I am a non-mathematical R programmer who is completely new to the idea of scoring rules. I would like to start using them instead of classification evaluation measures like accuracy and recall, which I have recently learned are improper in terms of scoring rules. (See comments on my question Appropriate naive benchmark for class recall in binary classification for unbalanced dataset)
On one hand, it is easy to use my existing knowledge to compare models: the model with the better score (which could be high or low, depending on the scoring rule) is preferred to the other. On the other hand, a key aspect that I am missing is the notion of a benchmark of what is a good predictive model on its own without reference to other models. By comparison, when I use accuracy as a measure for classification, for a model to be considered good or useful, it must have an accuracy higher than the prevalence of the modal (most frequent) class. For instance, if there are classes A (25%), B (40%) and C (35%), then a good model must have an accuracy superior to 40%. However, I have not found any explanation of any strictly proper scoring rule that provides either such a comparable benchmark for evaluating if a score, on its own without reference to the scores of other models, is "good" or "useful".
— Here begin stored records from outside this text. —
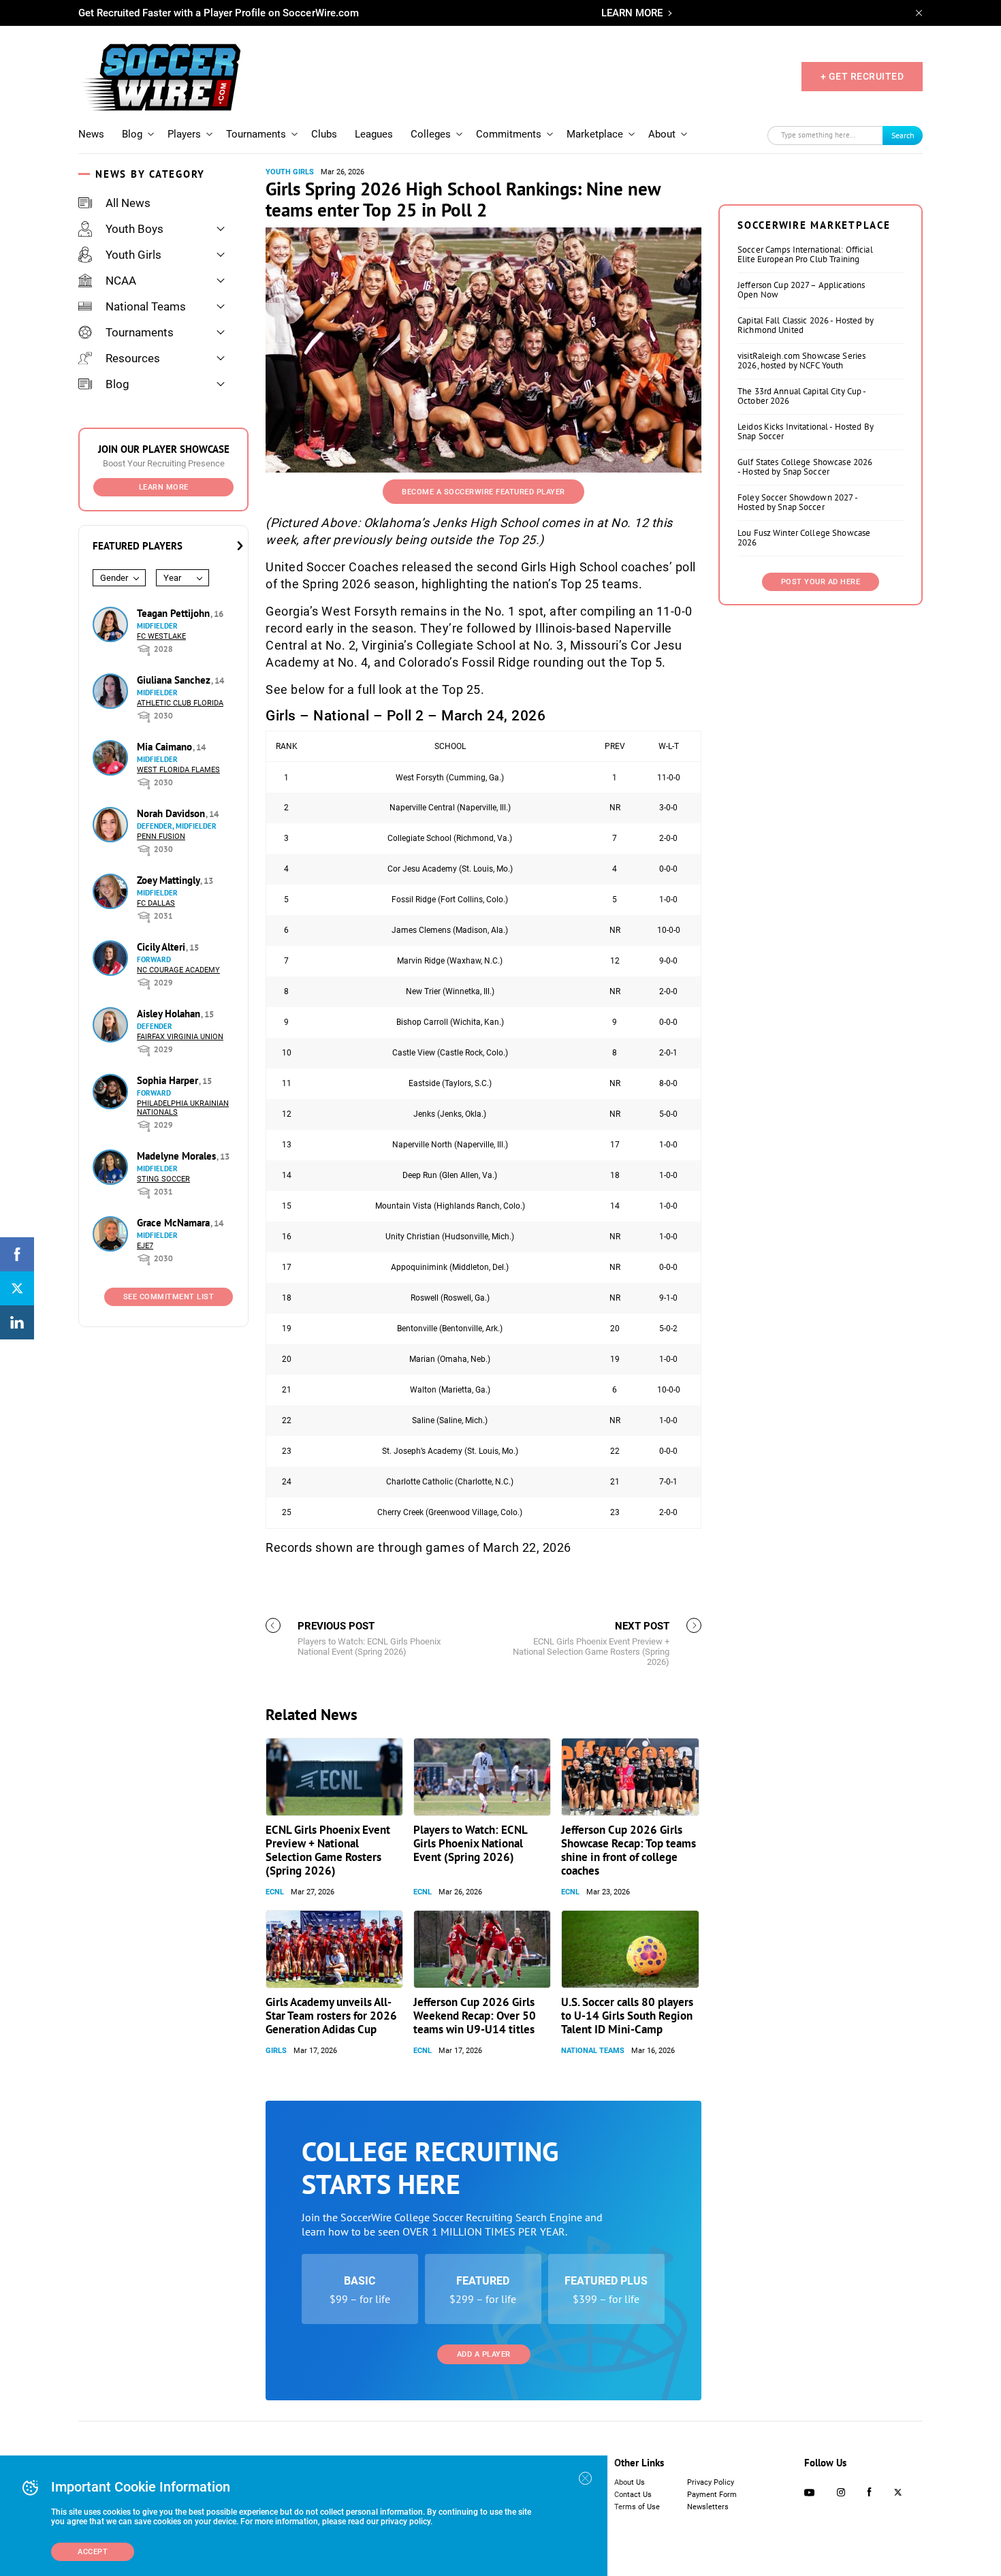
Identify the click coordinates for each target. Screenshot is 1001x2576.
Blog (132, 134)
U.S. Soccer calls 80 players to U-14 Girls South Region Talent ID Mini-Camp (627, 2015)
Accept (93, 2551)
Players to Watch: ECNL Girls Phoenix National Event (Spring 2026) (470, 1843)
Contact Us (633, 2494)
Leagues (374, 134)
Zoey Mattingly (169, 880)
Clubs (324, 134)
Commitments (508, 134)
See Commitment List (168, 1296)
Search (903, 135)
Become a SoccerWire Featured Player (483, 492)
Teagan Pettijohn (174, 613)
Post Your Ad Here (821, 581)
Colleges (431, 134)
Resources (133, 358)
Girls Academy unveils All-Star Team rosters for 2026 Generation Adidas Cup (331, 2015)
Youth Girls (133, 254)
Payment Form (712, 2494)
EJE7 (145, 1245)
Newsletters (708, 2506)
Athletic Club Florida (180, 703)
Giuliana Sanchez (175, 679)
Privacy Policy (710, 2482)
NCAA (121, 280)
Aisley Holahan (170, 1013)
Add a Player (484, 2354)
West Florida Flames (178, 769)
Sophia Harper (169, 1080)
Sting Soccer (163, 1179)
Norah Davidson (172, 813)
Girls (276, 2050)
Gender (114, 578)
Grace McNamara (174, 1222)
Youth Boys (134, 229)
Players (184, 134)
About (662, 134)
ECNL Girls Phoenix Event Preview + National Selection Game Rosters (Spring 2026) (328, 1850)
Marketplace (595, 134)
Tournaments (256, 134)
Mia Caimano (166, 746)
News (91, 134)
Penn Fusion (161, 836)
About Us (629, 2482)
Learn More (164, 487)
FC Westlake (161, 636)
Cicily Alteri (162, 946)
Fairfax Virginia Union (180, 1036)
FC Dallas (156, 903)
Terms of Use (637, 2506)
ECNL (275, 1892)
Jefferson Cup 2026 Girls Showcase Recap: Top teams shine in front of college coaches (628, 1850)
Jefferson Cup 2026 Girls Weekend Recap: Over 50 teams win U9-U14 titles (474, 2015)
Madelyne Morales (178, 1155)
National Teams (146, 306)
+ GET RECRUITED (862, 76)
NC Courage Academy (178, 970)
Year (172, 578)
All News (128, 203)
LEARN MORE (632, 13)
Since the most popular scoring rules seem to be Brier (quadratic), logarithmic and spherical, could someone please give me the baseline naive benchmarks for evaluating models scored by each of these rules? (Benchmarks for other good rules would also be welcome.) And very importantly, could you please give a non-mathematical, intuitive explanation for each of these benchmarks?
Examples of the kinds of explanations I am looking for:
- For classification accuracy, the benchmark is the prevalence of the modal class because a naive classifier could attain that accuracy by simply classifying all observations to the modal class (like 40%) in the example above.
- For numeric predictions in regression, the benchmark for root square mean error (RMSE) as an error measure is the standard deviation (SD) because RMSE is the standardized variation around the prediction whereas SD is the natural standardized variation of the target variable around its mean, with an analogous mathematical formula.
Equations are fine in your explanation, but please also give the explanation in intuitive words because I do not understand complex mathematical equations.